** REQUIRED WORK **
For this exercise, repeat the records below exactly and omit every picture.

** Stored dataset items **

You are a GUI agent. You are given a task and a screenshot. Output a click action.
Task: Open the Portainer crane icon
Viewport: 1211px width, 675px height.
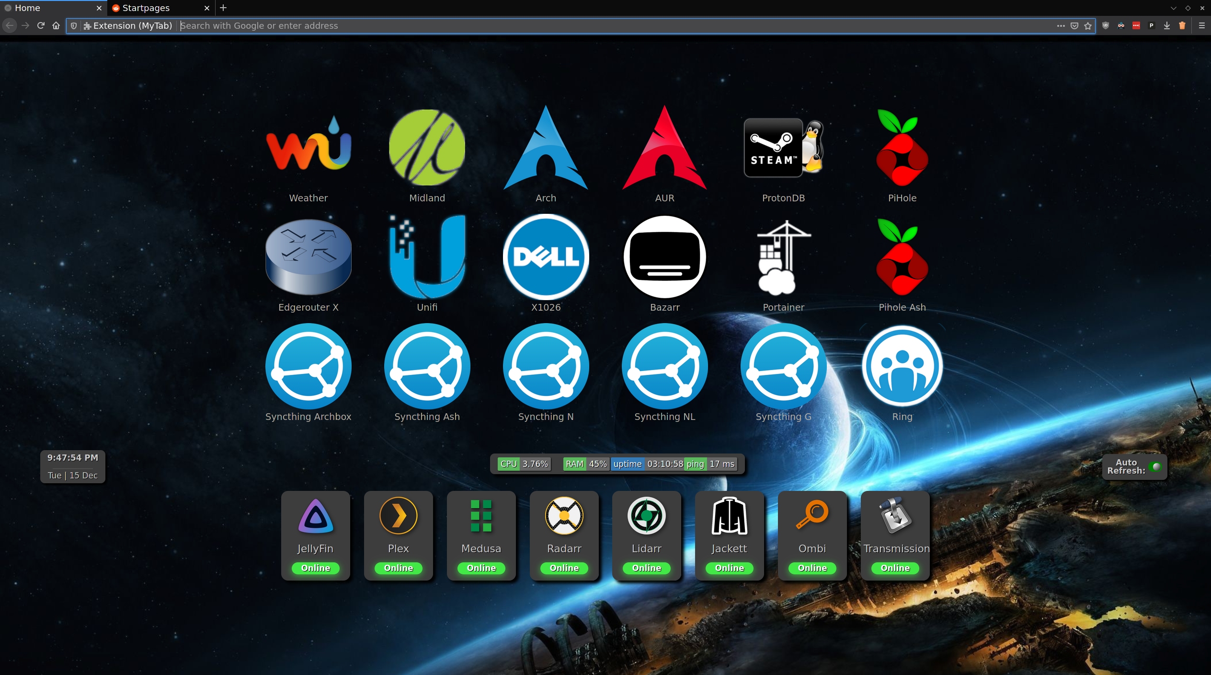pos(783,256)
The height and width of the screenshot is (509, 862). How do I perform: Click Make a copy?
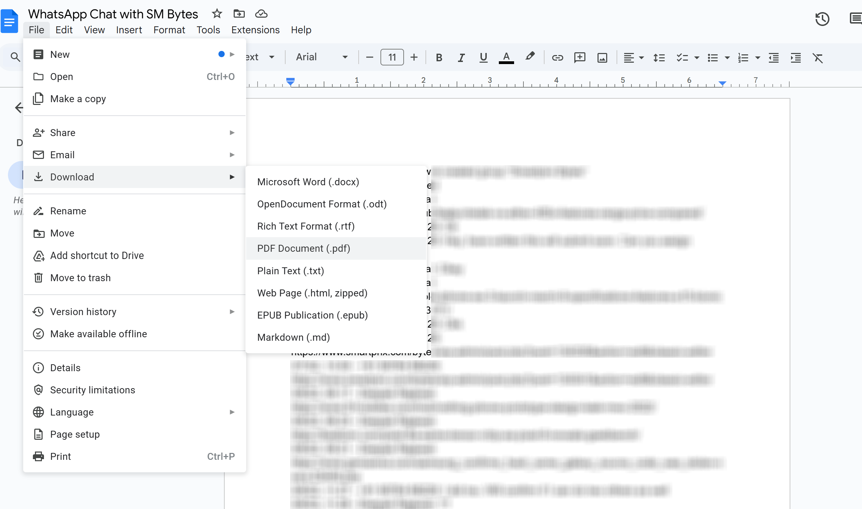(78, 99)
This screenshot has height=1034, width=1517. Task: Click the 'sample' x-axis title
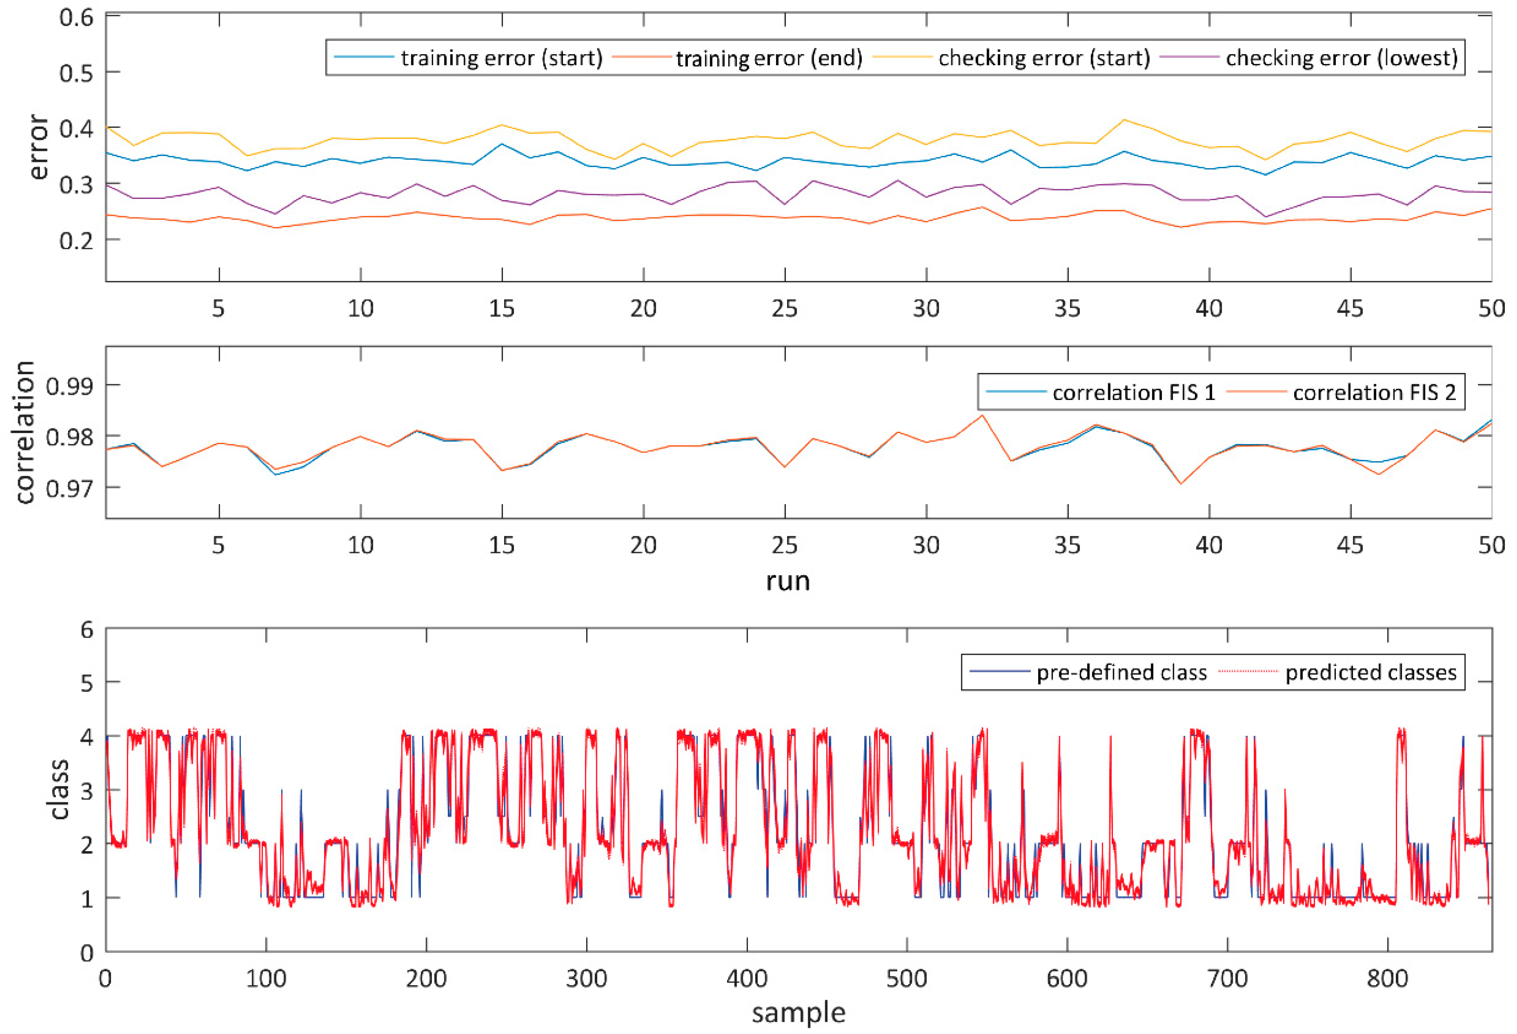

** ANSWER SECTION **
You are a GUI agent. You are given a task and a screenshot. Output a click action.
Task: Open the Portainer crane icon
Viewport: 1211px width, 675px height.
pos(783,256)
The height and width of the screenshot is (509, 862). How do I perform: Click Make a copy?
(78, 99)
This screenshot has height=1034, width=1517. Task: Click the 'sample' x-axis title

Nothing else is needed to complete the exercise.